En dernière année, Lilas Zeggai intègre un foyer d’hébergement pour personnes âgées, même si la protection de l’enfance est clairement le secteur qui lui plaît le plus. « Je voulais découvrir un autre environnement, et je n’ai pas été déçue, se souvient-elle. On m’a fait travailler particulièrement auprès d’une vraie Tatie Danielle, avec qui personne n’arrivait à nouer le lien et qui mettait l’équipe en échec. Or cette femme m’a beaucoup appris. J’ai pu mesurer la réalité de la relation dominant-dominé, l’impact du lien de dépendance, et réajuster mon approche, trouver la juste distance. J’ai aussi découvert que, sous ses abords revêches, cette dame – qui ne s’était jamais remise du décès de son époux – était extrêmement sensible et dans la souffrance. »

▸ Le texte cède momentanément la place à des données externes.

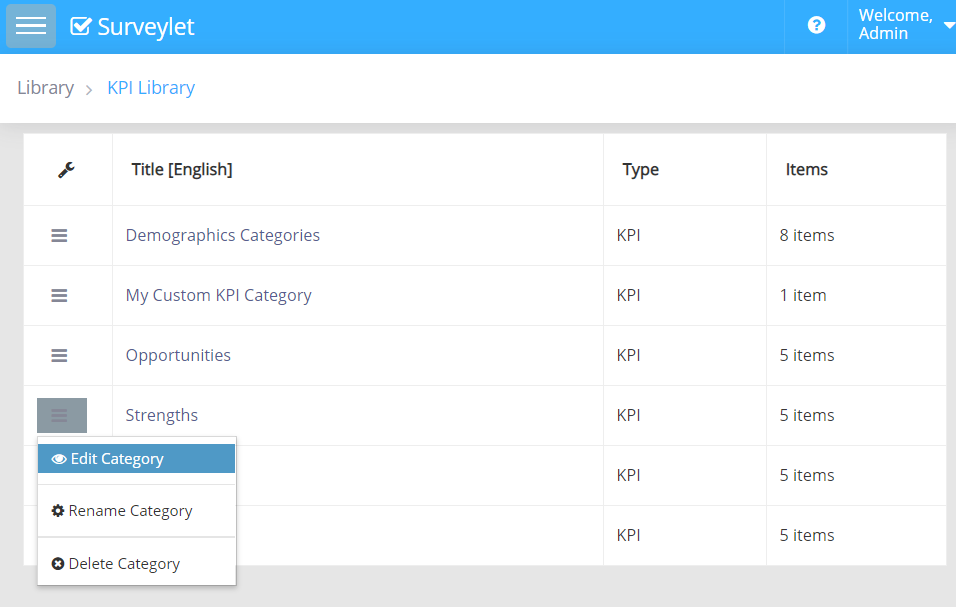Viewport: 956px width, 607px height.
Task: Open the hamburger navigation menu
Action: click(x=31, y=26)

Au retour des stages, les groupes d’analyse de la pratique influent également fortement sur l’étudiante. « Là, nos désaccords éclataient au grand jour. Sur le moment, c’était difficile pour moi de voir des étudiants se positionner dans le pouvoir ou le jugement. Mais avec du recul, cette expérience a été utile. Cela nous prépare précisément à ce qu’on retrouvera dans nos différents environnements de travail. On apprend la tolérance aussi avec des collègues qui n’ont pas nécessairement les mêmes valeurs que soi. » Un bémol, cependant : « On n’insiste pas assez en cours de formation sur la nécessité d’une analyse personnelle. Cette profession vient traverser chacun à des niveaux différents, et il faut en avoir conscience sur le terrain. » Un travail sur soi qui aide aussi à clarifier la question des publics avec lesquels on ne peut pas travailler – pour Lilas Zeggai, les personnes en fin de vie et les enfants malades.

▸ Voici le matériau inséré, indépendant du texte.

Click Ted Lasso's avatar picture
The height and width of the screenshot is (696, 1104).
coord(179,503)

Penser le positionnement par rapport à l’usager

Outre la soutenance du mémoire, le cursus s’achève par deux épreuves : la présentation d’une situation sociale qui permet d’étudier un cas pratique et de proposer des interventions, et une synthèse de documents sur les politiques publiques. « Ce que je redoutais le plus, c’était la situation sociale, se rappelle Lilas Zeggai. Mais l’important n’était pas de montrer qu’on connaît tous les dispositifs, plutôt d’élaborer un positionnement par rapport à l’usager sans créer aucune dépendance. L’épreuve allait vraiment au fond des choses en termes d’initiation de l’accompagnement et de capacité à élaborer le lien. »

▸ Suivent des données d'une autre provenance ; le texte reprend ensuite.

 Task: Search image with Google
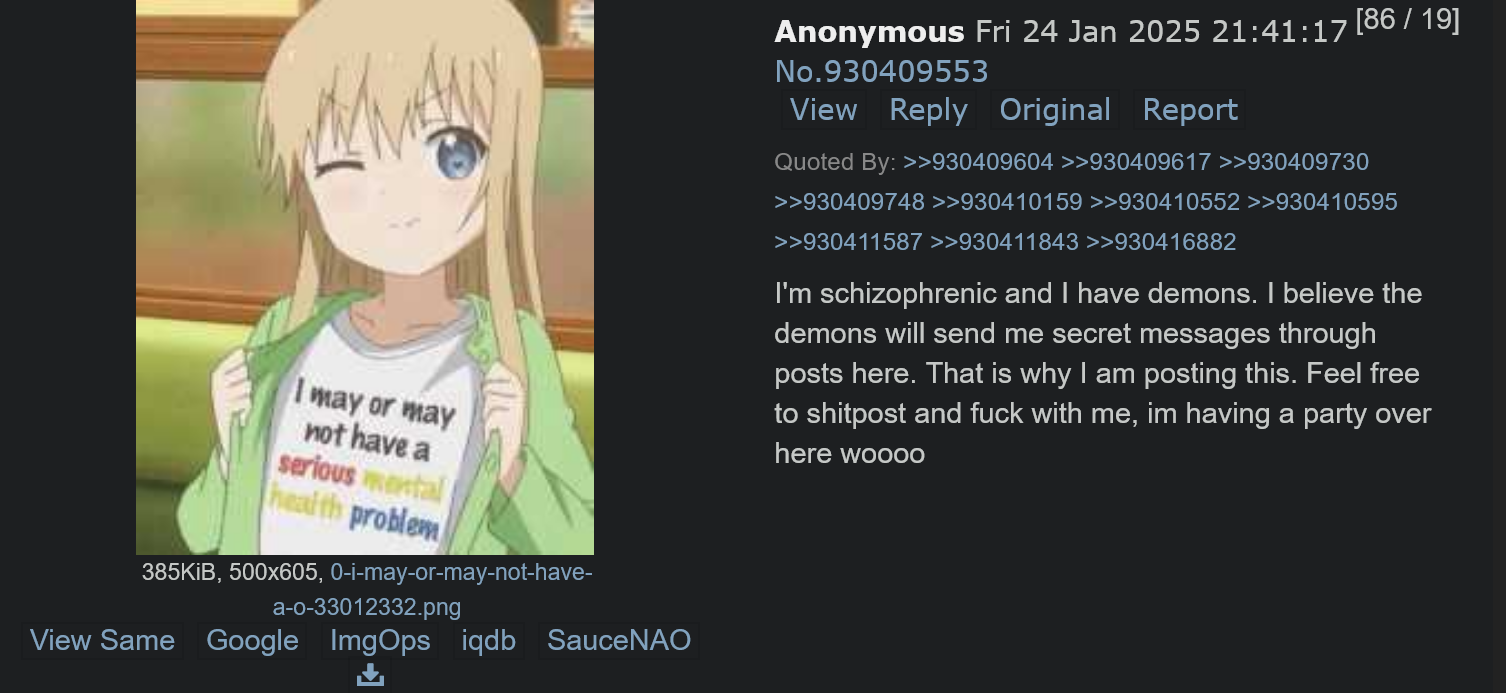(x=252, y=640)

Diplôme en poche, et après quelques mois de vacances, la nouvelle assistante sociale commence à travailler sur les maraudes du SAMU social. Puis elle intègre un poste dans un centre d’hébergement et de réinsertion sociale (CHRS) qui prend en charge de jeunes adultes en difficulté, où elle restera huit ans. « Là, j’ai tout appris. Car à l’école, on nous donne les clés, mais il faut se les approprier, les adapter aux situations réelles, et se tenir à la page régulièrement. Il faut toujours se former, apprendre et ajouter des outils à notre trousseau – voire retirer ceux qui sont usés. » Au contact des jeunes et de ses collègues, la jeune professionnelle acquiert les compétences éducatives nécessaires à l’exercice dans ce secteur, développe son écoute et sa pratique de la relation d’aide, ainsi qu’une capacité d’adaptation constante. « Moi qui avais beaucoup hésité en prépa entre le diplôme d’éducateur spécialisé et celui d’assistant de service social, je me suis finalement retrouvée assistante sociale dans une mission d’éduc », s’amuse-t-elle.

Notes

(1) Sciences et technologies tertiaires, désormais remplacé par le bac STG.

(2) Les chibanis sont des travailleurs migrants venus en France au cours des Trente Glorieuses, aujourd’hui âgés.